It’s a question we’ve worked to answer for months. On Tuesday night, CBS 2’s Tara Molina dug up new information about the IDES’ multimillion-dollar contract with consulting giant Deloitte.
Molina asked, again, how the people handling your unemployment benefits are trained and where they are located.
“I would call it a complete failure,” said Earl Wallace.
Wallace is still waiting on unemployment benefits he applied for months ago, and is talking about IDES and their new callback model.
It is something the agency called a solution for those waiting to get through for unemployment help over the phone.
But since its debut, more than 3 weeks ago, we’ve heard issue after issue.
“I eagerly waited for the phone call and nobody ever called,” Debbie Ogden told us last week.
Most recently, there have been more than a dozen complaints to us about returned calls from IDES that failed to answer questions, fix problems, or address why claimants weren’t receiving unemployment benefits.
Wallace told us after waiting a week for a call back, he was back in the callback queue Tuesday night.
“After waiting all that time for a return phone call, what I got was someone who was not prepared to answer the question I actually had, and then on top of that, to add insult to injury, hung up on me in the middle of the discussion,” he said.
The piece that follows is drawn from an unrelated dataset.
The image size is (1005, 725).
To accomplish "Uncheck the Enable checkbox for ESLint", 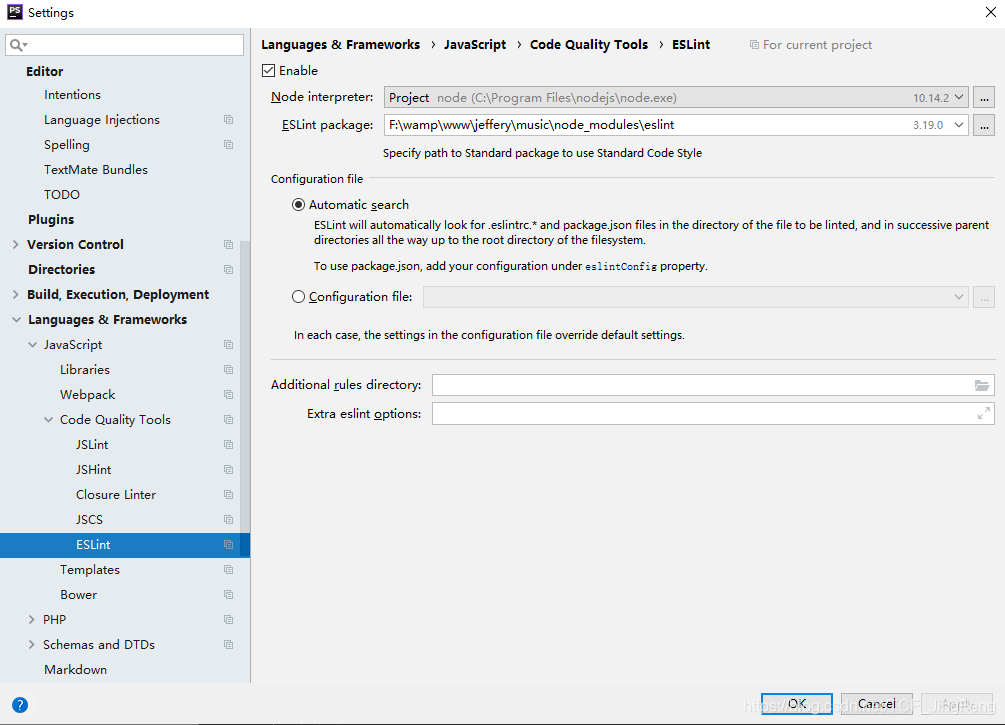I will [x=269, y=70].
That left Wallace questioning exactly who was on the other end of the line.
“People are providing these individuals with their Social Security numbers when they’re calling them,” he said. “We don’t know who were talking to.”
We tried to find out.
CBS 2 filed a public records request to get our hands on the multimillion-dollar contract the state awarded Deloitte, updated May 29t, for “telephone agent services.”
The agreement lists the subcontractors Deloitte then signed-up to man the call center. One is based in Illinois. The other three are not.
More than $2 million were estimated for a company in Texas, more than $4 million for a company in Pennsylvania, and more than $1.7 million for a third in Indiana.
Gov. JB Pritzker insisted, from the beginning, that all new call-takers would be local
“Every one of the people that is hired in that call center is from Illinois,” Pritzker said on May 7.
So Molina followed up with the state.
A spokeswoman for IDES said the subcontractors may be out of state, but those contractors were only allowed to hire people from Illinois.
When Molina asked where that line is in the contract, and for proof of those hires, she did not get it. And it’s not the first time IDES has held back in answering our questions.
We’ve tried to learn more about how those call-takers are trained, making a different public records request for details on how the new IDES employees who were hired during the pandemic are being trained to work with claimants.
We got back a document with page after page of redactions and text totally blacked out – making answers to questions and concerns like Wallace’s impossible.
“We don’t know who were talking to,” he said. “I know I talked to someone who wasn’t interested in talking to me and hung up the phone.”
Again, IDES spokeswoman Rebecca Cisco maintains all of Deloitte’s call agents are from Illinois.
In a statement, she wrote: “We have made it very clear with Deloitte that all call agents hired to work in the virtual call center be from Illinois. They have fulfilled this request.”
Deloitte also said, “Per the Governor’s directive, all of Deloitte’s call center agents supporting IDES are Illinois residents.”
But the state still hasn’t provided any documents proving that – just statements.